Ad (728x90)

Senin, 14 September 2009

FITRAH MANUSIA

MENEMUKAN KEMBALI
FITRAH MANUSIA

Maka hadapkanlah wajahmu dengan lurus kepada agama Allah; (tetaplah atas) fitrah Allah yang telah menciptakan manusia menurut fitrah itu. Tidak ada perubahan pada fitrah Allah. (Itulah) agama yang lurus; tetapi kebanyakan manusia tidak mengetahui.

Betapa kita rasakan dalam qolbu kita suasana batin yang fitri (suci), ketika kita mendapatkan ampunan dan rahmat Allah. Bagaikan embun pagi yang membasahi, meresap menjelma menjadi kekuatan untuk terus mengubah perilaku-perilaku kasar kita menjadi santun, sikap egois kita menjadi pengertian dan sifat-sifat kikir kita menjadi dermawan. Sujud mengabdi menghadap Ilahi dengan penuh khusuk dan tuma’ninah, qolbu terisi dengan ketenangan, kenyamanan dan kelapangan. Berikut gambaran manusia yang telah menemukan kemanusiaannya, ialah yang telah kembali kepada fitrahnya. Manusia (al-Insan) yang telah diciptakan oleh Allah dengan sangat sempurna mempunyai fitrah hidup di bumi (al-Ardl) ini untuk menjalankan aturan-Nya yang telah diturunkan-Nya dalam sebuah kitab yang dahsyat dan universal yakni Al-qur’anul Karim. Kefitrahan manusia akan ditentukan bagaimana hati seorang hamba Allah (al-Insan) dapat hidup di bumi Allah (al-ardl) dengan lurus mengikuti aturan Allah (rubbubiyah) walaupun banyak manusia yang belum memahami, namun telah terpatri menjadi prinsip hidup yang tak dapat diubah oleh apapun dan siapapun karena memang fitrah Allah tidak ada perubahan. Lantas apakah semua manusia bisa menerima akan fitrahnya? Mari kita hayati firman Allah berikut ini :

Dan (ingatlah), ketika Tuhanmu mengeluarkan keturunan anak-anak Adam dari sulbi mereka dan Allah mengambil kesaksian terhadap jiwa mereka (seraya berfirman): "Bukankah Aku ini Rabbmu (pengaturmu)?" Mereka menjawab: "Betul (Engkau Tuhan kami), kami menjadi saksi." (Kami lakukan yang demikian itu) agar di hari kiamat kamu tidak mengatakan: "Sesungguhnya kami (bani Adam) adalah orang-orang yang lengah terhadap ini (keesaan Tuhan)",
(QS. Al A’raaf: 172)

> _Cuplikan Data_
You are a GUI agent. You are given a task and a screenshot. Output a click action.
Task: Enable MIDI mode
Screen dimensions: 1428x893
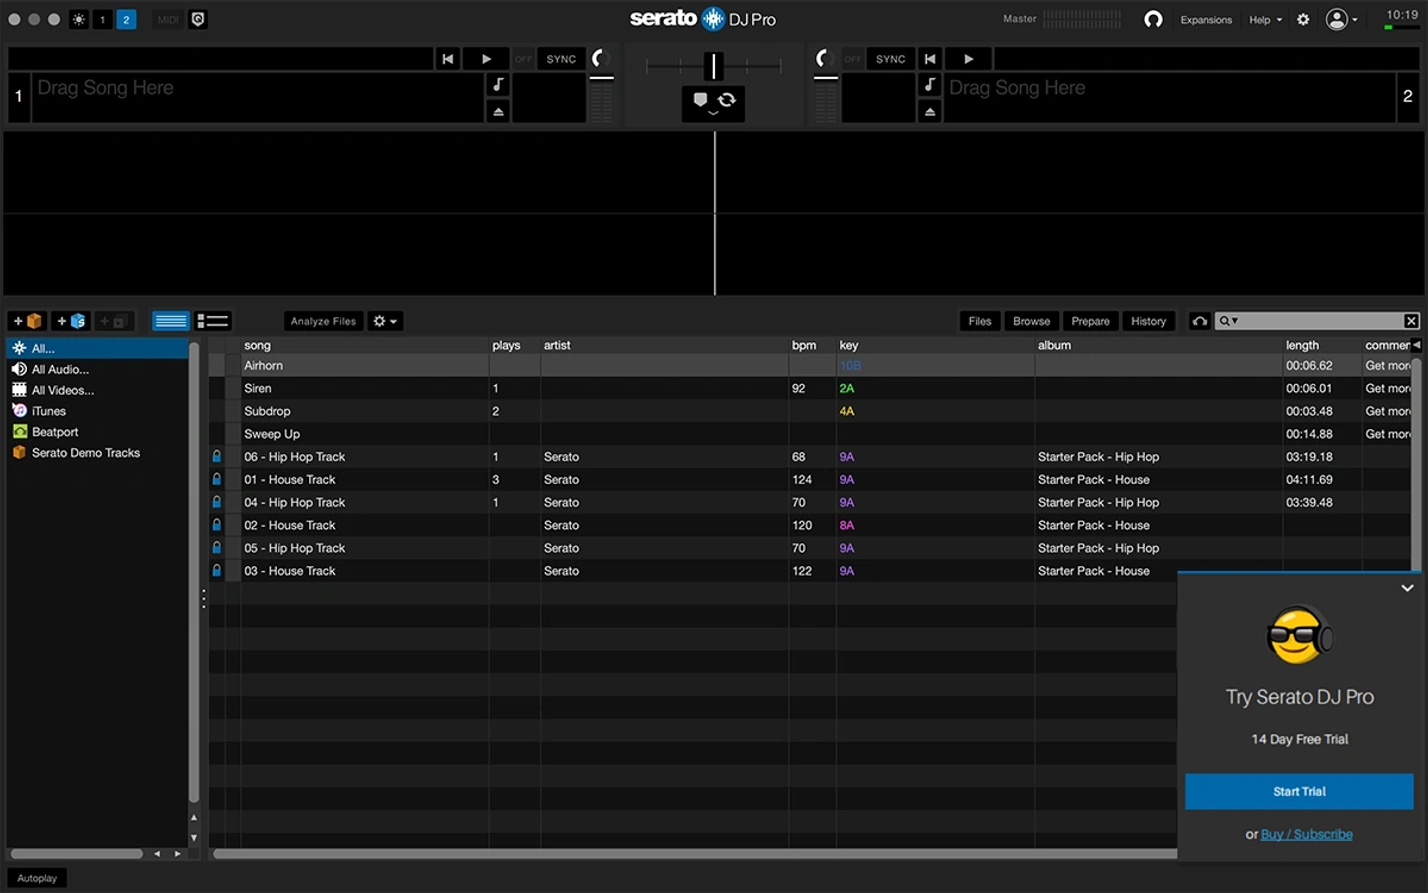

> _Tugas Anda_
Salin persis bagian teks tentang fitrah manusia yang terletak antara "MENEMUKAN KEMBALI" dan "manusia tidak mengetahui.", termasuk kedua bagian itu. Materi ini diambil dari sumber lain.

> _Keluaran Lengkap_
MENEMUKAN KEMBALI
FITRAH MANUSIA

Maka hadapkanlah wajahmu dengan lurus kepada agama Allah; (tetaplah atas) fitrah Allah yang telah menciptakan manusia menurut fitrah itu. Tidak ada perubahan pada fitrah Allah. (Itulah) agama yang lurus; tetapi kebanyakan manusia tidak mengetahui.